In recent years, social media companies have faced increased criticism for the ways that they have misused and abused information – from revelations of data harvesting by political operators to concerns about the mental health of young people, addicted to social media.

Concerns about TikTok’s ability to collect large swathes of user data, as well as its partial ownership by a Chinese government fund, have raised concerns that ByteDance, TikTok’s parent company, may be a national security risk for American users. As a result, the Biden Administration signed legislation in April 2024, giving nine months for ByteDance to sell the app to an approved buyer, or face being banned from App Stores across the country.

The Impacts of a Ban

Banning a platform can often have significant consequences for users. TikTok has more than 170 million users in the United States, many of whom engage with content creators regularly. This engagement feeds into opportunities for creators to monetise their content through advertising and merchandise, causing a feedback loop of growth.
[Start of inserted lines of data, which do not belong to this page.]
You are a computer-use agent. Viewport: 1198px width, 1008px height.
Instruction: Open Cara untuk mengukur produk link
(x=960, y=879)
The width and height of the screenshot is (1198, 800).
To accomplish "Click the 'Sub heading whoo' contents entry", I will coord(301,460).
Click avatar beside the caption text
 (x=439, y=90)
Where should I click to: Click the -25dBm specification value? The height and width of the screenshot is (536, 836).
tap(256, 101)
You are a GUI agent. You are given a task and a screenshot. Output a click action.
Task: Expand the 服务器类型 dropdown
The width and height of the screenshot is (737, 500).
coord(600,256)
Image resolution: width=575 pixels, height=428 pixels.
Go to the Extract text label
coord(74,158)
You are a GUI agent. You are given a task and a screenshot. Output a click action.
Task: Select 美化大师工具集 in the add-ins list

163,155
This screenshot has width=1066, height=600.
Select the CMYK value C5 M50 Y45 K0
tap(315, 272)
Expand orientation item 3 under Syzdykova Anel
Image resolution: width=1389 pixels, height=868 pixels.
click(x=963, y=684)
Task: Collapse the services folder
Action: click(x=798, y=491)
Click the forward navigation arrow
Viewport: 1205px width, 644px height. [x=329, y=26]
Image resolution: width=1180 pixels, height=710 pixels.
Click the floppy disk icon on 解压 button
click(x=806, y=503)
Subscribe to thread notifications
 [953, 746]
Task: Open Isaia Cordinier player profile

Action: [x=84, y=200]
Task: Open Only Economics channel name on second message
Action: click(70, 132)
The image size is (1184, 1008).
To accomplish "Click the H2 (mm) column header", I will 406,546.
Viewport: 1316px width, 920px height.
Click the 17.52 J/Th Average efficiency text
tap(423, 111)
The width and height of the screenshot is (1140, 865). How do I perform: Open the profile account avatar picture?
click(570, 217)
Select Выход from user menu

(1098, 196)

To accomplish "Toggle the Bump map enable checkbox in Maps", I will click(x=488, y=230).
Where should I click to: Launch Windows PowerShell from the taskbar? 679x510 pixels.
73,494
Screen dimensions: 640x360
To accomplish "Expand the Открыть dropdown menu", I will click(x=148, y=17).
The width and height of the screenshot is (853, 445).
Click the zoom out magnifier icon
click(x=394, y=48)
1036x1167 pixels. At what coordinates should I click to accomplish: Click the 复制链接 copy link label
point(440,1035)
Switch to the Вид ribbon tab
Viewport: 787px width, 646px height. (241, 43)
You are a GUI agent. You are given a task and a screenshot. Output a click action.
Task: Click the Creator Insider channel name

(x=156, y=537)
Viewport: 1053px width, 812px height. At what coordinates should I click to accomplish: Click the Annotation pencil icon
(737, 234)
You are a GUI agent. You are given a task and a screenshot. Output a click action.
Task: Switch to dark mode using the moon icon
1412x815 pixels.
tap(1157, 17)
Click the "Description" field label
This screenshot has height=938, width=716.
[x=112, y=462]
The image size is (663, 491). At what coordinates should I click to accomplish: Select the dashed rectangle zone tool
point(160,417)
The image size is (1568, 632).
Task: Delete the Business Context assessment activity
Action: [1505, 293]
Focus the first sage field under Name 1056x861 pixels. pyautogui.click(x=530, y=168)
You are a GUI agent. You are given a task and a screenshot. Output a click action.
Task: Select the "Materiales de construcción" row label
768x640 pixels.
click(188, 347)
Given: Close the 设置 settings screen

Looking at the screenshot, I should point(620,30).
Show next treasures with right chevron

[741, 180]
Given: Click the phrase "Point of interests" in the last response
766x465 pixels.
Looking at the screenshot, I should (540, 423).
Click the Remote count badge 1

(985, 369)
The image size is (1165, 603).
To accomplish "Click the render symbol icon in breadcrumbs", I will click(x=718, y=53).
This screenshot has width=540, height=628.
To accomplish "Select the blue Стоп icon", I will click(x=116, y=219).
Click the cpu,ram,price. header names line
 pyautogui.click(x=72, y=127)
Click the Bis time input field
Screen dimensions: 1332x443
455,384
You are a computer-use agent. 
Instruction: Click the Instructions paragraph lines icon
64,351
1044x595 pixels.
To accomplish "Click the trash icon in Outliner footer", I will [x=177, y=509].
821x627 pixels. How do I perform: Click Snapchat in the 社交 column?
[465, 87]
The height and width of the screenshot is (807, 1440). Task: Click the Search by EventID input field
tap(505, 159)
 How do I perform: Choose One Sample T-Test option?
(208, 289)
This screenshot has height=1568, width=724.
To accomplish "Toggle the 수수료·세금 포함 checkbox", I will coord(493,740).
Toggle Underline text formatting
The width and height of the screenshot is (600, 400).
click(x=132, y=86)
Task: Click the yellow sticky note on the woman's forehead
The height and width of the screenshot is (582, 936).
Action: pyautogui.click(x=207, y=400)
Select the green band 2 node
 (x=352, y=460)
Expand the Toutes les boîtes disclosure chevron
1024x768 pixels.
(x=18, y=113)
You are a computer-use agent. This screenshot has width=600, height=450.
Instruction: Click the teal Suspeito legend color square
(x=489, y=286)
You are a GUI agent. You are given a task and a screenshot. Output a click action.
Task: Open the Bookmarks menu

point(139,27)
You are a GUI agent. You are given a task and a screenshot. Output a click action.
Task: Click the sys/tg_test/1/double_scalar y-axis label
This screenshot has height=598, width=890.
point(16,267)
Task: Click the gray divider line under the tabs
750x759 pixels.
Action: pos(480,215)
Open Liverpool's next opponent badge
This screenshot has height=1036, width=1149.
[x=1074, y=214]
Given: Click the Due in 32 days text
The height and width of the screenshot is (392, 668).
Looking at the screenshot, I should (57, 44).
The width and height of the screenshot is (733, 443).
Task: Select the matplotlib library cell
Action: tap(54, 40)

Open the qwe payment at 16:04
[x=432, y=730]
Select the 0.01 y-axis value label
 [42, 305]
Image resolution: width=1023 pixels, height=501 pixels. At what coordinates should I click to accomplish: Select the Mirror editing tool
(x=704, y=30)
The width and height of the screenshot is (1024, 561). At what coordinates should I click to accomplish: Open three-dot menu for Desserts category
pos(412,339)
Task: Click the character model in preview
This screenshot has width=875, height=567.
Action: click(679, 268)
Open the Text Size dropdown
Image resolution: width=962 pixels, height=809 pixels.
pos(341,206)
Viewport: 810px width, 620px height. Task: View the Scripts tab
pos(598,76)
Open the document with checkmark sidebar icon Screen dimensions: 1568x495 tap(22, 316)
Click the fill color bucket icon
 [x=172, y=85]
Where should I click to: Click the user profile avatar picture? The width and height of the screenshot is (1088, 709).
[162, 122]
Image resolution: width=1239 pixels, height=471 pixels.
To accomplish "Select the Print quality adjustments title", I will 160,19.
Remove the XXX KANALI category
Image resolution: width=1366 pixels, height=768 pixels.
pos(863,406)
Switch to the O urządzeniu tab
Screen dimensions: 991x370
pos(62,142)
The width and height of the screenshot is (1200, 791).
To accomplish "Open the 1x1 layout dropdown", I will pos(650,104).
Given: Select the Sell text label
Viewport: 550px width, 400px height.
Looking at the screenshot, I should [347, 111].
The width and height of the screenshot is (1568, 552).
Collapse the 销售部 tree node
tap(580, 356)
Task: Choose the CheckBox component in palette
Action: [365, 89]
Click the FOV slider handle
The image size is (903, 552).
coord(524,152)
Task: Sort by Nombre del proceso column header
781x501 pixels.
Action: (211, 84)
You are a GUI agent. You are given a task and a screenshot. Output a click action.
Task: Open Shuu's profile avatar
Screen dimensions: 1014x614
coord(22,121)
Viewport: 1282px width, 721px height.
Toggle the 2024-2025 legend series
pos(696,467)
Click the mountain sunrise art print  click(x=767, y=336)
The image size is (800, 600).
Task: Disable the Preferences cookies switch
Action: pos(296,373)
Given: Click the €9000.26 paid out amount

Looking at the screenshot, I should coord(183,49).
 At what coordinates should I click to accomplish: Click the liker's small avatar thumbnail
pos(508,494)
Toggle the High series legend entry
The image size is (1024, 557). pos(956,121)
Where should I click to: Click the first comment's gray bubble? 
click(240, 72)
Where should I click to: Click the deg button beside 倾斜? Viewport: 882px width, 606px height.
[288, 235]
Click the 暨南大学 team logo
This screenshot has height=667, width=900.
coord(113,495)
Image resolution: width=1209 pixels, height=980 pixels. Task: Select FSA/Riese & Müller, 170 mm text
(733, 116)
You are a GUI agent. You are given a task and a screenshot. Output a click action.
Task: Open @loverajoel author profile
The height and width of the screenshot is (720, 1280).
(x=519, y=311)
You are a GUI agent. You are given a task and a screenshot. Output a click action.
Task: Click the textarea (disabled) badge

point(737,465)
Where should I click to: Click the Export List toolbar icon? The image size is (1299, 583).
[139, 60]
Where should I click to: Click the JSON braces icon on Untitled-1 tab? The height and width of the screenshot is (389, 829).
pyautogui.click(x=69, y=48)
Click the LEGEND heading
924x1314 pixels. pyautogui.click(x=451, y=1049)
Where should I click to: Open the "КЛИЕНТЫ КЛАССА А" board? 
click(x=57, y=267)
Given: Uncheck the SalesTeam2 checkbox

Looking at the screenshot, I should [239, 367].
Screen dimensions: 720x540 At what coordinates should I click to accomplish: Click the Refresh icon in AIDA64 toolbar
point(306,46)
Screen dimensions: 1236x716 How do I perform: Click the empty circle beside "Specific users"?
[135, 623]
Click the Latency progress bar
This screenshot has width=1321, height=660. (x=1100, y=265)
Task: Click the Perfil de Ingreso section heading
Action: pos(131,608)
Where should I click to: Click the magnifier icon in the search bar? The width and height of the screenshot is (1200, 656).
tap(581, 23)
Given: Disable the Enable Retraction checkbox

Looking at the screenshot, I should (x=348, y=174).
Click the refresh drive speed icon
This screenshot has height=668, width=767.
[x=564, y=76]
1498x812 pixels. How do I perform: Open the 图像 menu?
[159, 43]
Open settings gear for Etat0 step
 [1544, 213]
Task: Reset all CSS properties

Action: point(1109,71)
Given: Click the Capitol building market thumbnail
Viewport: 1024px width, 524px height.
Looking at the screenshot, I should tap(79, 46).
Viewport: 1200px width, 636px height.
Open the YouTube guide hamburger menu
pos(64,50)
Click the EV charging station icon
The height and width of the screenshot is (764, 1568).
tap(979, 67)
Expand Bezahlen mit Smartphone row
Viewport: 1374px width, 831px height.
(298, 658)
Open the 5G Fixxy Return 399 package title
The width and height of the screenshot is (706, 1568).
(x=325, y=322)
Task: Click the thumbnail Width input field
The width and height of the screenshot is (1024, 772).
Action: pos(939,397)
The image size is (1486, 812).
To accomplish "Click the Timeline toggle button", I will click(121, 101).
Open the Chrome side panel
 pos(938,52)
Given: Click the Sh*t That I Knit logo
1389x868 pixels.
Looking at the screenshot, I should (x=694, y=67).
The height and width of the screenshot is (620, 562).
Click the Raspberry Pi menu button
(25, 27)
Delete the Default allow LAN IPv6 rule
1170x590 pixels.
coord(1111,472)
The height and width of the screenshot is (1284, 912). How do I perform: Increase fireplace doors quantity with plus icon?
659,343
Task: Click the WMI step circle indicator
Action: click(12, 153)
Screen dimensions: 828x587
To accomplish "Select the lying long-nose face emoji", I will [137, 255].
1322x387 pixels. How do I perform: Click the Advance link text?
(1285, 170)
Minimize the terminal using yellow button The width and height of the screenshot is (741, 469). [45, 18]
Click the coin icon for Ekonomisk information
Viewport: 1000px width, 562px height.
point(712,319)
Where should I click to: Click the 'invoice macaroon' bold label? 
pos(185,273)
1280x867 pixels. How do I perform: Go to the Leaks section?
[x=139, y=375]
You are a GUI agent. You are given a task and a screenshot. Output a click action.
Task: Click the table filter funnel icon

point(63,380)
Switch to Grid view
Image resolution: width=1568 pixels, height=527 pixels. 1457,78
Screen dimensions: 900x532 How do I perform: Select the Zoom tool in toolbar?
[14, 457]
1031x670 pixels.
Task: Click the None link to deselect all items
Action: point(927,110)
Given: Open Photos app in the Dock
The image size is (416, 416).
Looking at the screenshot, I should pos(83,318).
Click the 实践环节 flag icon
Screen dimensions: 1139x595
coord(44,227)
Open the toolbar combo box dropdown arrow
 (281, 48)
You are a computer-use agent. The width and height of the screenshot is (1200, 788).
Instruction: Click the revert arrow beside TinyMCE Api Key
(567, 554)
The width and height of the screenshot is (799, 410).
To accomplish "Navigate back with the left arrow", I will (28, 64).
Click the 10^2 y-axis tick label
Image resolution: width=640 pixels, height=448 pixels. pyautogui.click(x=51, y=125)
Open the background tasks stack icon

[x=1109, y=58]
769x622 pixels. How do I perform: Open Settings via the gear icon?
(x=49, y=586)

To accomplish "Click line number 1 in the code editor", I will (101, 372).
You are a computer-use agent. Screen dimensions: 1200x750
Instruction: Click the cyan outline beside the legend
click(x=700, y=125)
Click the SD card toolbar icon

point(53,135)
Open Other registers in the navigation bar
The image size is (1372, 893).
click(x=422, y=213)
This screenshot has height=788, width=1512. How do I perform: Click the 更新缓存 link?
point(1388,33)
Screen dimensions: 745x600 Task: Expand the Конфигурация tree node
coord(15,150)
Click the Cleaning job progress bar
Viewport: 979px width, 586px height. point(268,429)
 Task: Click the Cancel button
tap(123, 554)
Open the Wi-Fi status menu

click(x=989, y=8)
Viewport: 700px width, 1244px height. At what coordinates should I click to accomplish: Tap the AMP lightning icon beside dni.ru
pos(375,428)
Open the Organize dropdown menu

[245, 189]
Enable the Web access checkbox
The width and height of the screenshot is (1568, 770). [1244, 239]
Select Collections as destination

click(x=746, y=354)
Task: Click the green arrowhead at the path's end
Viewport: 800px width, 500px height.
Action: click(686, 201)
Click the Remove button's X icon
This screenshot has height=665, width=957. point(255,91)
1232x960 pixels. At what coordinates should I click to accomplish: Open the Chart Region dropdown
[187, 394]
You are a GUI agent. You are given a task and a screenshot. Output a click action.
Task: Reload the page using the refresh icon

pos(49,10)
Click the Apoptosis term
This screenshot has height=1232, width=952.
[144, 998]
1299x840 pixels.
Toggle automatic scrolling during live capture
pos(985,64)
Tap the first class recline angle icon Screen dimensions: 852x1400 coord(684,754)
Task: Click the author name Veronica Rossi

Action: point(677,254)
It’s estimated that TikTok monetisation generated more than $16 billion in revenue for creators throughout 2023. Banning TikTok would, in part, remove the ability of creators to generate revenue on one of the world’s largest social media platforms.

A ban could also potentially reshape how an entire generation of Internet users access social media. It’s estimated that as much as forty-five percent of all TikTok users are under 25 – if TikTok were to be banned and shut down in the US, it’s quite possible that these users would need to find a new platform to engage with others, whether that be through the use of competitors like Snap, Instagram Reels, or another platform entirely.

One may wonder that business owners may simply avoid the risks of a platform ban and choose to engage online through other channels. The impacts of a TikTok ban may be potentially widespread – and transform the Internet as we know it today.

Social media is a powerful tool – no matter whether user intention is good or bad. Ultimately, companies such as ByteDance are custodians of vast troves of valuable data about end users. As a potential TikTok ban looms, regulators and businesses alike are asking themselves tough questions on how they’ll engage with this rapidly growing platform in the future.